Back in the 50's I remember looking forward eagerly every month to the Children's Digest - it was filled with adventure stories, cartoons, games and easy recipes for children. That's where I first learned to spread mustard on the bread when making grilled cheese. For some reason a historical cartoon about Catherine the Great has stuck with me to this day. Crude line drawings of poor myopic Catherine cruised down the Volga as General Potemkin pointed out the glorious towns he had constructed along its banks. Catherine was too short-sighted, in more ways than one, to see that they were canvas and wood stage scenery that the wily General had trundle from one location to the other. Everything was facade - even some of the cheering people were cardboard.
Some unusual architecture in Hanoi and along Hwy 1 brought that old cartoon to mind the past few days. In town the streets and roads are crowded with three or four story narrow buildings with elaborate facades - cupolas, balustrades, baroque details - in vibrant sherbet colors faintly reminiscent of that polyester yarn my mother used to make slippers. In the countryside these rococo concoctions stand alone in the middle of fields or beside squat traditional dwellings.
Those facades may be a riot of French, Dutch and British colonial details but the sides are completely bare of anything other than gray concrete, in most cases devoid of windows or doors.
In town these properties are known as tunnel houses. Under the French administration you were taxed on the width not the depth of your property - so common sense and a desire to avoid taxes says build narrow but deep. The logic for not finishing the sides? Someone was going to build next to you anyway so what was the point of wasting good money! Spend it all on what will show. But often the house next door will not be the same height or profile and is most certainly not the same colour. It gives most towns an endearing crazy quilt in progress appearance that is uniquely Vietnamese.

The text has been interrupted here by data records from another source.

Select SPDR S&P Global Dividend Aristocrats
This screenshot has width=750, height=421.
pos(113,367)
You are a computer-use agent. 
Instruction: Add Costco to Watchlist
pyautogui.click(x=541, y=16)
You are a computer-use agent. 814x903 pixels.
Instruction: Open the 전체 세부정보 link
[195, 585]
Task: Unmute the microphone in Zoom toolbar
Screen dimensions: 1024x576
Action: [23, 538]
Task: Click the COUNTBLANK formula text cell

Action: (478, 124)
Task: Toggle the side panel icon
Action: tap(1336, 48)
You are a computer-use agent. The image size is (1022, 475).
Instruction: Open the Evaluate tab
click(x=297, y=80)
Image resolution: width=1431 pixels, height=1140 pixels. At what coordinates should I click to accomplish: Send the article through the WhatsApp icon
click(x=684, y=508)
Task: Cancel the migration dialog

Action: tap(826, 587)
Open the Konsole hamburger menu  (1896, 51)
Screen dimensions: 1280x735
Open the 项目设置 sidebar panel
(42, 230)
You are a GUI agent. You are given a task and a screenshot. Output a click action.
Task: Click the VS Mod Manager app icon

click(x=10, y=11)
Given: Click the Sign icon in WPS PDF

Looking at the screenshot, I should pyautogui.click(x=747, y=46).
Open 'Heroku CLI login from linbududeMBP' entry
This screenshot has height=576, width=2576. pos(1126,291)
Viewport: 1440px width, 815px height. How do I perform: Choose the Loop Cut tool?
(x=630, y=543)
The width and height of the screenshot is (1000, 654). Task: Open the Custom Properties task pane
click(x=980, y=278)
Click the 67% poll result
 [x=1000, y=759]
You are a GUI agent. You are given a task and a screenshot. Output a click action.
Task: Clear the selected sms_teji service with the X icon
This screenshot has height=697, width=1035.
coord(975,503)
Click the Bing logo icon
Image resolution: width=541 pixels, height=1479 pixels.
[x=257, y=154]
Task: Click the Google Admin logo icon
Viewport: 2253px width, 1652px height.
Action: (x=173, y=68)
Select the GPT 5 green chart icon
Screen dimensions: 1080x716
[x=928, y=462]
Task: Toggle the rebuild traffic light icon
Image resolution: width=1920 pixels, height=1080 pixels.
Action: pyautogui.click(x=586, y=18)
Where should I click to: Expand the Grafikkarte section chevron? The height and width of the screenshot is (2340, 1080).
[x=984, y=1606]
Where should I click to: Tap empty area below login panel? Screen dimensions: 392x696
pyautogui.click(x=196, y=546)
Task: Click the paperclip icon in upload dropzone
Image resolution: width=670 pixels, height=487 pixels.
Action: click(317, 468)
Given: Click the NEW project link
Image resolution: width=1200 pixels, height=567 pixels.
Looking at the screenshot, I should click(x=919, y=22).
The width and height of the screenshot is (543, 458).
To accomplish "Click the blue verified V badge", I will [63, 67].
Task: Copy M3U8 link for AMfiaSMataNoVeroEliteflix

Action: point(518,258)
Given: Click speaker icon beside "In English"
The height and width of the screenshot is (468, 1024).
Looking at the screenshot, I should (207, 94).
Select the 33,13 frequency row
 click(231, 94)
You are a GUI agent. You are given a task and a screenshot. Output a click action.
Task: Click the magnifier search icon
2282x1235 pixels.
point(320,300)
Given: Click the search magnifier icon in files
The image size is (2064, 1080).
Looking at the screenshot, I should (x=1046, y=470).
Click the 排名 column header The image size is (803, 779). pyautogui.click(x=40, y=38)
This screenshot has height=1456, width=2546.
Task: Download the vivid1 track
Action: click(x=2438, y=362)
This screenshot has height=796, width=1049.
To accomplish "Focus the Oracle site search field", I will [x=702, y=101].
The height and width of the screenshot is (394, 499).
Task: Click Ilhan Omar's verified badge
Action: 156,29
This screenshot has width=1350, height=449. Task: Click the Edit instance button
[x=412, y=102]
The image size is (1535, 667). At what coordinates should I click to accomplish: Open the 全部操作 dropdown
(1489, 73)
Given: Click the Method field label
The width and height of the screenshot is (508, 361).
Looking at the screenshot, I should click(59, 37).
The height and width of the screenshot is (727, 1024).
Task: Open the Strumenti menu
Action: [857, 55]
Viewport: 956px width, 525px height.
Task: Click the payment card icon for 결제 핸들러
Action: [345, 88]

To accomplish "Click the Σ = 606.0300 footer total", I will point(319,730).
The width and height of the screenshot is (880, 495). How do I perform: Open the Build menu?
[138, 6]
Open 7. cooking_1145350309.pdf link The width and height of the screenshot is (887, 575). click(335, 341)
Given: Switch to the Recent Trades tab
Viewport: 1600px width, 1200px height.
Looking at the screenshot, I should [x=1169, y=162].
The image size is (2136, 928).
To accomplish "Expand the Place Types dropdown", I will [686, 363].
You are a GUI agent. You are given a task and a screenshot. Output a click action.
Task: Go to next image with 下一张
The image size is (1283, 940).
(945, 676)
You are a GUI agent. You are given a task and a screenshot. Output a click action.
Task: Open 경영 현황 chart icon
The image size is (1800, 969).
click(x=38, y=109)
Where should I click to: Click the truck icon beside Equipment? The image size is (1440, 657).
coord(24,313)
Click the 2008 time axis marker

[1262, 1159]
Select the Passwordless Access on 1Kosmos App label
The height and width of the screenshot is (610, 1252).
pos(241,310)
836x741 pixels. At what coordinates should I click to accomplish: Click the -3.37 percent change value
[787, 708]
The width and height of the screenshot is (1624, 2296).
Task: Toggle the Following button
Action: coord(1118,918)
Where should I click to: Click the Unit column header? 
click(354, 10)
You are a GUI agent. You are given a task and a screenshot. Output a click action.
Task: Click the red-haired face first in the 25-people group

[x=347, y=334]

After nightfall, at the end of the 10 hour train ride from Sapa to Hanoi we caught glimpses into many of these houses as we crawled from the countryside into increasingly larger towns. Often the interiors were concrete walls adorned with ornate picture frames, set with elaborately carved furniture, some harshly lit by overhead neon but always with the illuminating glow of a TV set at one end of the room. Unlike Potemkin's houses these elaborate facades were filled with families - cooking, eating, playing games, occasionally watching us go by - living their daily lives.